━━━━━ Data extracts

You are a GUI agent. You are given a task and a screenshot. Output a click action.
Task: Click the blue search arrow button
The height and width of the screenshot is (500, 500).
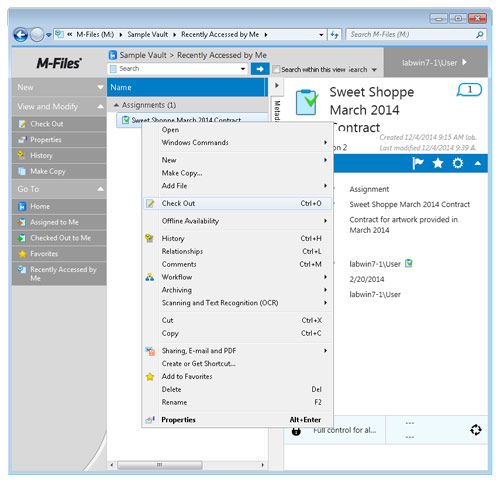pyautogui.click(x=260, y=69)
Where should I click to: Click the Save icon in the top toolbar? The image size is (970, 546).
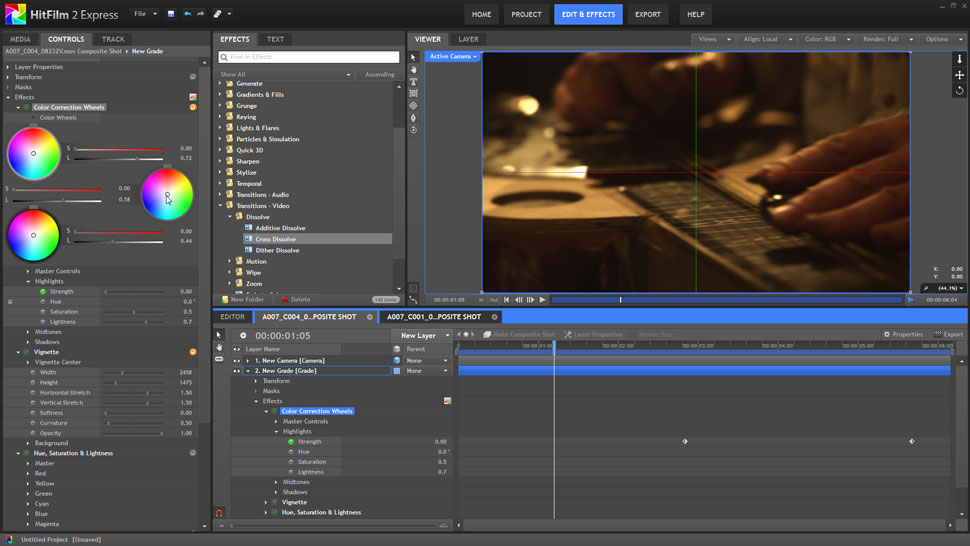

━━━━━━━━━━

◆ The task
Copy the listing above in full and exactly, but omit each picture that it holds.

◆ Task answer
You are a GUI agent. You are given a task and a screenshot. Output a click action.
Task: Click the blue search arrow button
The height and width of the screenshot is (500, 500).
pyautogui.click(x=260, y=69)
Where should I click to: Click the Save icon in the top toolbar? The image size is (970, 546).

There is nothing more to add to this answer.